TIFFANY-ANNABELLE - 100 WAYS SHE BLOOMS
@ 67 York Street, Marylebone, W1H 1QB. PRIVATE VIEW: 13 May, 2026, 6 - 8pm
12 - 17 May 2026
Following the success of her UK debut at London Art Fair earlier this year, Ed Cross presents British Nigerian artist Tiffany-Annabelle’s 100 ways she blooms – a spectacular installation of 100 framed mixed-media works on C5 manilla envelopes, at 67 York Street, Marylebone, from May 12 to 17.
The latest iteration of her Women in Bloom series that began in Lagos during the lockdown, explores the relationship between female and floral flourishing. Originally on brown wrapping paper, Tiffany-Annabelle’s new envelope works playfully embody their epistolary medium. Described by the artist as love letters, each opens plural avenues of correspondence – between the work and its viewer, its figure and her environment; the artist, and her own mark-making.
Combining the comic-like quality of graphic silk-screen printing with the spontaneous application of paint and pastel, repetition makes those marks iterative as well as meditative. In 100 Ways She Blooms, the artist’s motifs – inscrutable nude women, surrounded by lush flora – are encountered again and again, as though from slightly shifted vantage points. Reminiscent of stickers, stamps or copy-paste collage, the figures are almost identical, lines and postures (squatting; on tiptoe) recurring. Meanwhile, minute differences underscore the individuality of each – women who, despite their overwhelmingly commonality, retain a resilient and ineffable uniqueness.

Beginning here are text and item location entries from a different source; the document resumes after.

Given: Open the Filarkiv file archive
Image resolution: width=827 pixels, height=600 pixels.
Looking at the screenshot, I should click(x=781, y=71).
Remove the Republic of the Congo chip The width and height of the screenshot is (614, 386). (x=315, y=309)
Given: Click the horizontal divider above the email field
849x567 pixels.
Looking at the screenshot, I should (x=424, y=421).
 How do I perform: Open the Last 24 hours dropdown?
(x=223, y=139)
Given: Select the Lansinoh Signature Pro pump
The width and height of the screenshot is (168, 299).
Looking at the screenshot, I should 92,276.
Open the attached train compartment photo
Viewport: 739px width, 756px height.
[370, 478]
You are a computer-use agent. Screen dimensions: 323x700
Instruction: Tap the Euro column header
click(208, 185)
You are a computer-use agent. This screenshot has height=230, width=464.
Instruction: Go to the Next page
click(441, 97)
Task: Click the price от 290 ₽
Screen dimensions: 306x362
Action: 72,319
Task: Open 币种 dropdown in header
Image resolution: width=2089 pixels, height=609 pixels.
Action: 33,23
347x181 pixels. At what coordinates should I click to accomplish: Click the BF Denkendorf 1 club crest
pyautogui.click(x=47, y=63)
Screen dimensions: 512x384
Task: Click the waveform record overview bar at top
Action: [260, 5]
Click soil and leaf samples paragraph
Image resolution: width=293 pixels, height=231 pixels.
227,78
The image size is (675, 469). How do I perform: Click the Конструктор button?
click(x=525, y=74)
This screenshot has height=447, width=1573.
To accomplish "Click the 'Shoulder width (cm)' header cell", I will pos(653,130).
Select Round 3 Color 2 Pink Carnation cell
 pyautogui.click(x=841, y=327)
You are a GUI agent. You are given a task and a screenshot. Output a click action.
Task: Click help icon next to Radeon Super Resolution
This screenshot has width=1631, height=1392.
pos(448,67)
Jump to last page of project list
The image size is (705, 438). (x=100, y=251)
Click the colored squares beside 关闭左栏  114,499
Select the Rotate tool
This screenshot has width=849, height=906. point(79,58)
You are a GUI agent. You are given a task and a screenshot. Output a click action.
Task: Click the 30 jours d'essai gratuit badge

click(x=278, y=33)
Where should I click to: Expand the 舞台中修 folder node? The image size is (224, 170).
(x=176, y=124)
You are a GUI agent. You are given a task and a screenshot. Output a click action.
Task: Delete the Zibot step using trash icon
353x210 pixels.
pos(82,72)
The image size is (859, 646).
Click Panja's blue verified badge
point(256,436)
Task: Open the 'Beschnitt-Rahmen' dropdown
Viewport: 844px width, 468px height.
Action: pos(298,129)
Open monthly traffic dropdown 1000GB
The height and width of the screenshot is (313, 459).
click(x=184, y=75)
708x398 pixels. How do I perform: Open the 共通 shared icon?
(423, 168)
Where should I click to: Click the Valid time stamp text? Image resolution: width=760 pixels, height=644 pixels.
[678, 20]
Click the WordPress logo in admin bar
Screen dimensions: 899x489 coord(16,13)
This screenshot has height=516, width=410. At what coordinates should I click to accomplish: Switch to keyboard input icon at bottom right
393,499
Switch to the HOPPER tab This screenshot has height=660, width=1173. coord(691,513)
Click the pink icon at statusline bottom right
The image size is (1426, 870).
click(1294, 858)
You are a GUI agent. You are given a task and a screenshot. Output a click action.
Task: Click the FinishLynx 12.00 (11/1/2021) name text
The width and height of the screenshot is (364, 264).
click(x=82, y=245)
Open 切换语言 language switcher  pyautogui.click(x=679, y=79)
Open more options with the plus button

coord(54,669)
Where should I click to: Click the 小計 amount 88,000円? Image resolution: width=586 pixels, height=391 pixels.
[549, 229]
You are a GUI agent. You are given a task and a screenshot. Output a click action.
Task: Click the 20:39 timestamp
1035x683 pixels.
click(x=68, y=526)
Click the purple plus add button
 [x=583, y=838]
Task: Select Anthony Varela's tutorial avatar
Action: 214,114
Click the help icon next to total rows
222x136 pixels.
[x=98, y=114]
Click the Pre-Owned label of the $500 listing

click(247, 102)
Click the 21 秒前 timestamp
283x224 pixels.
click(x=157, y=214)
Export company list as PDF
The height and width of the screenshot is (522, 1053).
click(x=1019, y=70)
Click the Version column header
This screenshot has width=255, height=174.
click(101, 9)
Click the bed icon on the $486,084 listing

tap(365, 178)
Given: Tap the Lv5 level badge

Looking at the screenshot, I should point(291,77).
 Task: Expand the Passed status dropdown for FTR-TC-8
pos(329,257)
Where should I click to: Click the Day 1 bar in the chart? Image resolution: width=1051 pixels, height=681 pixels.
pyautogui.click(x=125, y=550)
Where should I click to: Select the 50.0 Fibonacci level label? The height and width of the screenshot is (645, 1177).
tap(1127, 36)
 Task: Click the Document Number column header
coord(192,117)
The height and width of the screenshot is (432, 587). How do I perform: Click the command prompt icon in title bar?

While the work is explicitly tied to the artist’s Nigerian heritage – literally, in her choice of flowers native to her Itsekiri homeland – it is equally in conversation with the Western canon and its storied history of depicting the female nude. And although Tiffany-Annabelle’s are unquestionably set apart from that lineage – agents rather than objects, Black rather than white – their nakedness and ambiguous rural settings nonetheless recall countless canonical scenes: biblical Susanna bathing as spied by the elders, or any number of Greek nymphs (Daphne turning into a laurel tree to escape Apollo, for instance).
Such connecting threads are all the more tantalising for the simplicity with which the artist severs them. Untroubled by lecherous gods or elders, the nakedness of Tiffany-Annabelle’s women is neither dangerous nor provocative, neither alluring nor shameful; instead, artist as well as viewer is given space to look with fresh eyes. And as old associations are washed away, the female body emerges as both empowered and empowering. Most profound of all, thanks to the exhibition’s 100-fold repetition, it is granted a new precedent: to simply be.
Broadening her focus from solo women to depict male-female couples for the first time, 100 ways she blooms broaches yet more deceptively radical ground – inverting established depictions of women as supplementary adjuncts to male partners, these latest duos echo the sentiment of Olivia Dean’s hit song, Be the man I need.
Customarily, conventions take years to build up – but with her insistent reiterations, Tiffany-Annabelle accelerates that organic process to her own ends. Establishing new canons for her protagonists to inhabit, sloughing off tired ones in their wake, she grants subjects and viewers alike an uncommon gift: dropping familiar characters into new stories, flashing us snippets, we are finally free to imagine what’s next. How’s that for pushing the envelope?